In May, the authority board awarded a $150,000 contract to Michael Baker Corp. to study the feasibility of creating a stormwater "district" or "authority."
The entity would manage stormwater for the city, if not the region, and give businesses financial incentives to use green roofs, permeable pavement and other measures to control runoff, said city Councilman Patrick Dowd, a water and sewer authority board member.
Mr. Dowd said the impetus for the study was two-fold: requirements that municipalities reduce sewage and stormwater runoff and the recognition that the built-up urban environment is contributing heavily to runoff.
The stormwater management authority could be a new entity, or the responsibilities could be assigned to an existing government, such as the water and sewer authority or city.
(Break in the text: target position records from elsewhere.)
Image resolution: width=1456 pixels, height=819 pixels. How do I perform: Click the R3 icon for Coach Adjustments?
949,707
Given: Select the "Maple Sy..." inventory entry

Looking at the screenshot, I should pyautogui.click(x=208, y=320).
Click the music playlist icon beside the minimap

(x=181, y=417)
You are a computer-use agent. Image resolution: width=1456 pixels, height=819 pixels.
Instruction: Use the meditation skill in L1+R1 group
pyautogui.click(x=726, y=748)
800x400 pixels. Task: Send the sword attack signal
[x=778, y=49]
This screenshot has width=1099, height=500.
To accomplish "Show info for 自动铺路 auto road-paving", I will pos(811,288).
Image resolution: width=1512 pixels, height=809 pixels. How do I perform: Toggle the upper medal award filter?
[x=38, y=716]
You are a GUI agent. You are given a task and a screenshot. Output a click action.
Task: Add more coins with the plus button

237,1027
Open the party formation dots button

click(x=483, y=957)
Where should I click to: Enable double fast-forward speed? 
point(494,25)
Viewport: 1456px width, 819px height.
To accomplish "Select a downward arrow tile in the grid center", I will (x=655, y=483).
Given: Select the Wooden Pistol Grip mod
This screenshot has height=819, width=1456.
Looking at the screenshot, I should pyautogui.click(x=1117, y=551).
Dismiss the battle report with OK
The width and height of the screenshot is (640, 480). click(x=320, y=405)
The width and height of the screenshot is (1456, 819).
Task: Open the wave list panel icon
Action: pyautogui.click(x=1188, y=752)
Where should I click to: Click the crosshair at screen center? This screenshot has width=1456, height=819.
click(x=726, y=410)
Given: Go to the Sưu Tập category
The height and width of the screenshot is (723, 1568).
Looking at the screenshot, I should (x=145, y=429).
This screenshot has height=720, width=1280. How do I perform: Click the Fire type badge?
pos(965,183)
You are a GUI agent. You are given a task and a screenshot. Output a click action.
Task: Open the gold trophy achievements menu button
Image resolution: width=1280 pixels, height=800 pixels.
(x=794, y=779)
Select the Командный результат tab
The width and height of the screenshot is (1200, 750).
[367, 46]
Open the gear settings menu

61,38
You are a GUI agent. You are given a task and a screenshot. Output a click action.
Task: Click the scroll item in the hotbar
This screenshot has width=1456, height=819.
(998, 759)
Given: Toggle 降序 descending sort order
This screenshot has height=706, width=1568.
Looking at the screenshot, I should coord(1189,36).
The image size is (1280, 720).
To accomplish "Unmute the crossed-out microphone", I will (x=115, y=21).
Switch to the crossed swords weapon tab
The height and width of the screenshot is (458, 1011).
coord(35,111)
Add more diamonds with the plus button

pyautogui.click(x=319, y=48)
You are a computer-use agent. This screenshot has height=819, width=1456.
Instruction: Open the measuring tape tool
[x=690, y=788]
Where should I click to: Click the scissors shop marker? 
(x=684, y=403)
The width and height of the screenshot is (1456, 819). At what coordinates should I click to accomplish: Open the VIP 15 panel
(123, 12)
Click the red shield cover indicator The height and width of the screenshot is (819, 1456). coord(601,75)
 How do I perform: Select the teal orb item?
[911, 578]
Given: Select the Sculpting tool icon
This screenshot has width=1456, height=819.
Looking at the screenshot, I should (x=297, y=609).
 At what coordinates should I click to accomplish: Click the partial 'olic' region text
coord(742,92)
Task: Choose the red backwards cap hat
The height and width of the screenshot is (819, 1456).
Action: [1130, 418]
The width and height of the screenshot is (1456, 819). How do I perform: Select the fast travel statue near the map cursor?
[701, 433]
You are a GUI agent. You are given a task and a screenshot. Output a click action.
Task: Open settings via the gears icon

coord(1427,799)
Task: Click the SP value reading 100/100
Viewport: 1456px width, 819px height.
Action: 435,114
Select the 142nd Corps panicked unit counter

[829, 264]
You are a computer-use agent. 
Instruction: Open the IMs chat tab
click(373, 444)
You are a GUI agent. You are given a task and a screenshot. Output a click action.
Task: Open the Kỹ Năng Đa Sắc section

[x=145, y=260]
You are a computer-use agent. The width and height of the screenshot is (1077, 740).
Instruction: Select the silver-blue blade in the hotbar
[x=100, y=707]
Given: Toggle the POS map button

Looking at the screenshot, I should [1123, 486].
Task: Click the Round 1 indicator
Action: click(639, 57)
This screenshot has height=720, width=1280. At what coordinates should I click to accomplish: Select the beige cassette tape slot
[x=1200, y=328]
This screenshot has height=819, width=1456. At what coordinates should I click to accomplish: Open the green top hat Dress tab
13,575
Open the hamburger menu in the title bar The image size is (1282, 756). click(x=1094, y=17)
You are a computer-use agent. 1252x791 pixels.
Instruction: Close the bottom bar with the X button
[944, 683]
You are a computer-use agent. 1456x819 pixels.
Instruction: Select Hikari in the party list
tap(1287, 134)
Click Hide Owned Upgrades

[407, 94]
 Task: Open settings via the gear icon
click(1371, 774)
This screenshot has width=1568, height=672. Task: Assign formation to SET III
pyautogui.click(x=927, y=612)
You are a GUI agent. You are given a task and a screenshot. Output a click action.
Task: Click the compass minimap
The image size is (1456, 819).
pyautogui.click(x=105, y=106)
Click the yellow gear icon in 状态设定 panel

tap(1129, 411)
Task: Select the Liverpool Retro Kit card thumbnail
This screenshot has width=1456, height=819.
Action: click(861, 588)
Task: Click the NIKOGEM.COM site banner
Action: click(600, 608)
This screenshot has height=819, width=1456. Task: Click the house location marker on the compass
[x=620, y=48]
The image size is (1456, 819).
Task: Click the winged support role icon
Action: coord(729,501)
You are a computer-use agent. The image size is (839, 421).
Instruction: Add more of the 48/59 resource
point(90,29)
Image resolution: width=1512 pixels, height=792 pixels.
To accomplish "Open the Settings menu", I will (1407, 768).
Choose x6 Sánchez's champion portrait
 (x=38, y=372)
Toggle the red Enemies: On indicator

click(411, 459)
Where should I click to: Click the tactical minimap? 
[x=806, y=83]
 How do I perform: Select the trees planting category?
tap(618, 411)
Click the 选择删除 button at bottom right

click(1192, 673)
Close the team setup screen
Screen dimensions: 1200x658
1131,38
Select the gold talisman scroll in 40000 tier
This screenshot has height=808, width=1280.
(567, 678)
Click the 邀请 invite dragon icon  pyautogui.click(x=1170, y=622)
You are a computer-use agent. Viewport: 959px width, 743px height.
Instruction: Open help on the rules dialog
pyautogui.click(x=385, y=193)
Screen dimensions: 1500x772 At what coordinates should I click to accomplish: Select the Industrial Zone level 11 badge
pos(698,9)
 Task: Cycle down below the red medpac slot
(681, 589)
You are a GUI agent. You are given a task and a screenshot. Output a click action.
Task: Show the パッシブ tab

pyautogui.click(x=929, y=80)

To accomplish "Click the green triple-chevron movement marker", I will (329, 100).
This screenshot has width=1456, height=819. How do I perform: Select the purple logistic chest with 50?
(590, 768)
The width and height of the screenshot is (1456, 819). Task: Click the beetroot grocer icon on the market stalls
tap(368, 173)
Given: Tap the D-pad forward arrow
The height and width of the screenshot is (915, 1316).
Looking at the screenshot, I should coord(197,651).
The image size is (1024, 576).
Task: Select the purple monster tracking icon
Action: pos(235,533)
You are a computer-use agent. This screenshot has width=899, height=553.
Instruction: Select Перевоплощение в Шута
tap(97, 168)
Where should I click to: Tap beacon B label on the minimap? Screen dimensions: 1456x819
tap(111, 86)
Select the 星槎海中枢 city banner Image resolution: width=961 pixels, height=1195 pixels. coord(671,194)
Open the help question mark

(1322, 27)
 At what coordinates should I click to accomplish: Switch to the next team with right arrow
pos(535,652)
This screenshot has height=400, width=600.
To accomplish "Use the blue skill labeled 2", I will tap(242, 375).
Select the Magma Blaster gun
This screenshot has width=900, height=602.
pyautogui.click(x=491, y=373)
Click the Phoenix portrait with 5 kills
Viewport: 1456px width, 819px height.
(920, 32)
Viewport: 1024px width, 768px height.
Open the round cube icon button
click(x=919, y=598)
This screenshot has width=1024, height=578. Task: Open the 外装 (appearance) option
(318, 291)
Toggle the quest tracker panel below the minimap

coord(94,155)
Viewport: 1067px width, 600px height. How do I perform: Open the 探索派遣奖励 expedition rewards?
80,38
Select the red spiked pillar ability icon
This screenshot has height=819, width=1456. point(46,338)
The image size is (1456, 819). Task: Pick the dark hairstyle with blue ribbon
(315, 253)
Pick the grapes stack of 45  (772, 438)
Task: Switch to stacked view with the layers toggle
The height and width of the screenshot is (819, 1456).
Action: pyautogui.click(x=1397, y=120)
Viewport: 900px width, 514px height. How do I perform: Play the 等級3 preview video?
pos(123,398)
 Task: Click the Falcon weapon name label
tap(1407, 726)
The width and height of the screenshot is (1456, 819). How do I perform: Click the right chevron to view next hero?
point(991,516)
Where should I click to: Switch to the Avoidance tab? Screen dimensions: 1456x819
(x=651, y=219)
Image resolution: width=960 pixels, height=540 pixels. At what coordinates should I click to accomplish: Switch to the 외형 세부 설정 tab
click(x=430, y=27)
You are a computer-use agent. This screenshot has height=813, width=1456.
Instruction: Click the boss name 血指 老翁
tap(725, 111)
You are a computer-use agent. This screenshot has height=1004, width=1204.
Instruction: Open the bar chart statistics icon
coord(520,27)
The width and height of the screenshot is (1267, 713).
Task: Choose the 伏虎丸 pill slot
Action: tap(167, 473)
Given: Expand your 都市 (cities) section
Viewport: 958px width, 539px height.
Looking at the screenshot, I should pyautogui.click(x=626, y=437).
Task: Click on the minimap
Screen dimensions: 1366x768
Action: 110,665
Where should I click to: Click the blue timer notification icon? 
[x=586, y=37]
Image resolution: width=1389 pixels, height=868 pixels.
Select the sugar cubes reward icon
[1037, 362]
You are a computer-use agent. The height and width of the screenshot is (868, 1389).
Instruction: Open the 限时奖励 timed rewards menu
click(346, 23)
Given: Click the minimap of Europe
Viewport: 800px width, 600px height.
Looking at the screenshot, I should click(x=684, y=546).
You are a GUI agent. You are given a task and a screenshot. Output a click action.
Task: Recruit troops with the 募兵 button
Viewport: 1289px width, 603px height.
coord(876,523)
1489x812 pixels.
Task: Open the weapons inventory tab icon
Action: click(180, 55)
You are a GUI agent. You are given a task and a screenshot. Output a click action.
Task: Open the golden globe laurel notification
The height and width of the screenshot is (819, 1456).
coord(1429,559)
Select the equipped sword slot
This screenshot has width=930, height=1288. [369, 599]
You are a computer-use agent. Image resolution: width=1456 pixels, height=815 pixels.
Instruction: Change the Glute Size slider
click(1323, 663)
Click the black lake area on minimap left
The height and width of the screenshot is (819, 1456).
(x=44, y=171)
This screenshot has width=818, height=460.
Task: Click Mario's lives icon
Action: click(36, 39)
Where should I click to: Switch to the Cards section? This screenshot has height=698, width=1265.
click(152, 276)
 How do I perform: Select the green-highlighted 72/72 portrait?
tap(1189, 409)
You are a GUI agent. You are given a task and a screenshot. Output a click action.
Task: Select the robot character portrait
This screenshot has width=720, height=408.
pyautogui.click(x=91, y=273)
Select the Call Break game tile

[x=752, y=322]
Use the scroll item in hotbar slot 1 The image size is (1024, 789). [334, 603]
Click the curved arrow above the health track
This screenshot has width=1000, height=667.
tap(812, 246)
In 1999, the Philadelphia Water Department added an "Office of Watersheds" to address stormwater management, and Mr. Dowd and others said that's one model to consider.
"If you look around the country, where there's success in dealing with these issues, there is generally a stormwater utility involved," said John Schombert, executive director of 3 Rivers Wet Weather, a nonprofit that helps municipalities deal with sewage and stormwater runoff.
In his first extensive remarks since the flash flood, Mayor Luke Ravenstahl on Tuesday said he was "devastated" by the deaths and vowed to make Washington Boulevard safer, short-term and long-term.
Mr. Ravenstahl said the city already is planning for heavy rains Hurricane Irene might bring to Pittsburgh later this week and stressed that officials will err on the side of caution. If that means closing a road prematurely or unnecessarily, he said, so be it.
"Certainly, we're all devastated by the tragic events that took place on Washington Boulevard. ... It's our goal now, collectively, to find answers. There are still many questions that are unanswered at this point," he said.
Mr. Ravenstahl declined to speculate on the causes of the flash flood, which the water and sewer authority and Allegheny County Sanitary Authority have blamed on the amount of rainfall, not the quality of their systems.
However, he said improvements -- a process for quickly closing the road during storms, road reconstruction, drainage upgrades or some combination of those things -- will be made.